Фраза — глупее не придумать, она понимает; но что ему сказать? Больше всего ей хочется, чтобы растаяла эта неопрятная комната, с горами бумаг, с обоями в табачных пятнах, с ковром цвета говяжьего студня, чтобы они чудом перенеслись обратно на Прайэри-Клоуз, где мягкие, теплые простыни прильнут к их обнаженным телам, а Уильям будет любоваться ею, и скажет…
— Уф, это мерзкое, безнадежное дело…
У нее перехватывает дыхание, потому что он все сильнее стискивает ее.
— Это… парфюмерное дело? — подсказывает она, отлично понимая, что он говорит о другом.
— Агнес, — стонет он. — Она меня скоро с ума сведет. Вероятность, что Уильям сойдет с ума скорее, чем его несчастная жена, невелика, но нет сомнений в том, что он мучается.
— Что она сделала?
— Ночью выбежала на снег в ночной рубашке! Дневники свои откапывала — или пыталась откопать. Теперь она уверена, что их черви съели. Я же распорядился, чтобы эти проклятые дневники убрали в надежное место, так никто понятия не имеет, куда они девались!
Конфетка бормочет нечто сочувственно-недоумевающее.
— И она поранила себя! — восклицает Уильям и содрогается в объятиях Конфетки. — Ужас! Обе ноги рассекла себе лопатой. Бедное дитя, она в жизни ни одной ямки не выкопала. И была босиком. Боже мой!
И снова содрогается от мысли об этих изящных босых ножках, рассеченных одним неловким движением тупого металлического орудия. Содрогается и Конфетка.
— И как она? И что ты сделал? — вскрикивает она. Уильям высвобождается из ее рук, и прячет лицо в ладонях.
— Конечно, пригласил доктора Керлью. Слава Бoгy, он не отказался… хотя он без сомнения урвет с меня свой фунт мяса за это… Поразительно, как человек способен в верхней одежде и ночной сорочке зашивать плоть орущей женщины, и выглядеть при этом самодовольным! Ах, да пусть выглядит как угодно — Агнес останется здесь! Неужели я должен обречь мою жену на жизнь в аду, потому что она не умеет пользоваться лопатой? Я еще не превратился в зверя!
— Уильям, ты просто не в себе! — останавливает его Конфетка, хотя и ее голос дрожит от волнения. — Ты сделал все, что можно сделать, теперь тебе нужно поспать, а потом все обдумать на свежую голову.
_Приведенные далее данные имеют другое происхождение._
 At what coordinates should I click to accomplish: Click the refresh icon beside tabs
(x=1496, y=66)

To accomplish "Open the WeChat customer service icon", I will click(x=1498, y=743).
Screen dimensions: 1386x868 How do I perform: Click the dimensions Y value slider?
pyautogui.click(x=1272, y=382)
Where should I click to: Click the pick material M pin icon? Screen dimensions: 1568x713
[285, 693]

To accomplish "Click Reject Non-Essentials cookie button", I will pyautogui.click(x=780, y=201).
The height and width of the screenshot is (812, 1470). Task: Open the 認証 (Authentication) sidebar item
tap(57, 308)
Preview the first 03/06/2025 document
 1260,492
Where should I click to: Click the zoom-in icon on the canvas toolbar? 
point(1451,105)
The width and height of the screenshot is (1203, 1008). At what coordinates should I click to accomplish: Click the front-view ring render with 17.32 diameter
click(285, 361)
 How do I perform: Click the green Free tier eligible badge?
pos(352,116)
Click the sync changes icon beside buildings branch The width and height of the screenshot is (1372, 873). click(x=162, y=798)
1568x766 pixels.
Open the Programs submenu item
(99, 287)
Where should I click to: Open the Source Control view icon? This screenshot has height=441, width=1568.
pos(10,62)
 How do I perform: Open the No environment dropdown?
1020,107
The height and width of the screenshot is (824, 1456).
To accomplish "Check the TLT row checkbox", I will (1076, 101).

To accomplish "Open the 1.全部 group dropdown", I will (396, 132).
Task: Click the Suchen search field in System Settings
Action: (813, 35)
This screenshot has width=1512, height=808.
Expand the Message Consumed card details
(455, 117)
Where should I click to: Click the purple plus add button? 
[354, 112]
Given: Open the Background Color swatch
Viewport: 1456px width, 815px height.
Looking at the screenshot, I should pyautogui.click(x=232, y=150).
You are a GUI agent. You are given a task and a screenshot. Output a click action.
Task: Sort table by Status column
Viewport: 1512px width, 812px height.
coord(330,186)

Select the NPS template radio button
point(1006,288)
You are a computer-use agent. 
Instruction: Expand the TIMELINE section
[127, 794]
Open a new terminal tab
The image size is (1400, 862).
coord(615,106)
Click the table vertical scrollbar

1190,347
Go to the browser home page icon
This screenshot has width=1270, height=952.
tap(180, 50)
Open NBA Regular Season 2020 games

Он отходит от нее, кивая и растирая руки.
— Да-да, — морщит он лоб в попытке прогнать нелогичные мысли. — Я уже пришел в себя.
Он смотрит на нее со странным блеском в глазах.
— Как ты думаешь, кто мог взять эти проклятые дневники?
— М-может быть, нянька Софи захватила их с собой? Их ведь откопали прямо перед ее отъездом?
Уильям качает головой, собираясь возразить — Беатриса Клив относилась к Агнес с едва скрываемым презрением.
Но тут ему приходит в голову, что именно по этой причине она могла обрадоваться случаю напакостить ей.